● SELECTED EXTRACT:
In 2009, Michael Howorth received a phone call from an unfamiliar voice, informing him that an old acquaintance had passed away. Not just that: The dead man had, for more than a decade, believed himself to be the king of an uninhabited island in the West Indies. And according to the man’s will, Howorth, a freelance writer based in southeast England, was to succeed him on the throne.

Howorth was stunned by the news. Flattered, too. But there was a catch. In order to validate the claim, the new king would have to travel 4,000 miles to the Caribbean, hike to the highest point on the island, and raise his royal standard — all in less than a month.

Howorth knew he had to try. And so, after calling in a couple of favors, including but not limited to a borrowed helicopter, he raced down to the island and raised his homemade flag to the sky just in time, thus preserving the royal line of succession, and officially beginning his reign as King Michael the Grey of Redonda.

Or so he thought.

In reality, Howorth is the latest in a long line of writers across Europe and North America who have claimed to rule over Redonda, a rocky island about a mile long that is technically part of Antigua and Barbuda. By making a claim to the crown, Howorth became unwittingly entangled in one of the most complex and longest running in-jokes in the literary world, a half-serious fantasy that has been alternately handed down and tossed around for generations.

It started back in the 1920s as a publicity stunt, when the cult science-fiction writer M. P. Shiel started telling journalists that his father, who grew up nearby, had annexed the island and given it to his teenage son as a birthday gift. It’s unclear whether Shiel himself ever really believed his own story. And it likely would have ended there, were it not for the intervention of John Gawsworth, a mediocre but exceptionally ambitious poet who knew an opportunity when he saw one.

After convincing Shiel to pass the mantle, Gawsworth restyled himself as King Juan I and dedicated himself to Redondan mythmaking full-time. He talked up the fledgling micronation to anyone who would listen, including (and especially) the British tabloids, spinning royal yarns and handing out titles and duchies to anyone willing to pick up the tab at his local pub. The legend of Redonda began to spread.

● DATA ROWS:
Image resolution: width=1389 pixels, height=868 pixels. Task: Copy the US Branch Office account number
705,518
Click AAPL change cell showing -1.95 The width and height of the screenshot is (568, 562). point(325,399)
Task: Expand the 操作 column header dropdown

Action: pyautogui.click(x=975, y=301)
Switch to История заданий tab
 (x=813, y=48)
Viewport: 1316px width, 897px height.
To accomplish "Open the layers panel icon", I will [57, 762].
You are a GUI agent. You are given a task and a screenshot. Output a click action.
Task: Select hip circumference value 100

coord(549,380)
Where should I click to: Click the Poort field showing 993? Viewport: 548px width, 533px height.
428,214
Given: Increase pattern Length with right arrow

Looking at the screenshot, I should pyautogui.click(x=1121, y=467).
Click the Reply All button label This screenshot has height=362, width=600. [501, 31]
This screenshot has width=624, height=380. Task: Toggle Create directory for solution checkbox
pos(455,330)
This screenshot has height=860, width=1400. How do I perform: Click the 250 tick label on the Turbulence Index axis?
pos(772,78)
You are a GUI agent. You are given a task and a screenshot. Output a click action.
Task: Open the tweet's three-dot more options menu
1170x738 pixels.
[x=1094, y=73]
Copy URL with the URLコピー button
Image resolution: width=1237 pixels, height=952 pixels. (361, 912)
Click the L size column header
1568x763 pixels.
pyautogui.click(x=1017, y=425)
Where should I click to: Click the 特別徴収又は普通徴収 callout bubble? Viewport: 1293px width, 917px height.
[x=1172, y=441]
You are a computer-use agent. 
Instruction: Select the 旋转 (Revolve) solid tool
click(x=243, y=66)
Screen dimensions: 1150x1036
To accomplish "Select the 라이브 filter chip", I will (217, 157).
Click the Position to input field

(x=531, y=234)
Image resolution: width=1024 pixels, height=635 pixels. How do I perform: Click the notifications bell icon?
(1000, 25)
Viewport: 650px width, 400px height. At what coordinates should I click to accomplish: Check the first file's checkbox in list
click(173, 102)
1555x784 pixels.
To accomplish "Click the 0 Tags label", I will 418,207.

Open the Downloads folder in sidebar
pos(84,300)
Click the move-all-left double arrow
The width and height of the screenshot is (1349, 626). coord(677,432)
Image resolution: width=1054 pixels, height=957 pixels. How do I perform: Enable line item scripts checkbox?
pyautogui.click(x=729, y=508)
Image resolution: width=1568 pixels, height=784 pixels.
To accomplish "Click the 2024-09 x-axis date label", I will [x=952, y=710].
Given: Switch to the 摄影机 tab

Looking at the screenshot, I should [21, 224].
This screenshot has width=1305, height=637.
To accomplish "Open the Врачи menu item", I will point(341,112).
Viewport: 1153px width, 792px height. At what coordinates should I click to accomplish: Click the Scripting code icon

● GIVEN PROBLEM:
Rewrite the paragraph of the text about Redonda that begins "It started back in the 1920s" as a shorter version that keeps its main facts. The items are a separate set of material from the text about Redonda.

● CORRECT RESPONSE:
The story began in the 1920s as a publicity stunt by cult science-fiction writer M. P. Shiel. He told journalists that his father, who grew up nearby, had annexed the island and given it to him as a teenage birthday gift. Whether Shiel believed this is unclear. The tale likely would have ended there if John Gawsworth, a mediocre but highly ambitious poet, hadn't seen an opportunity in it.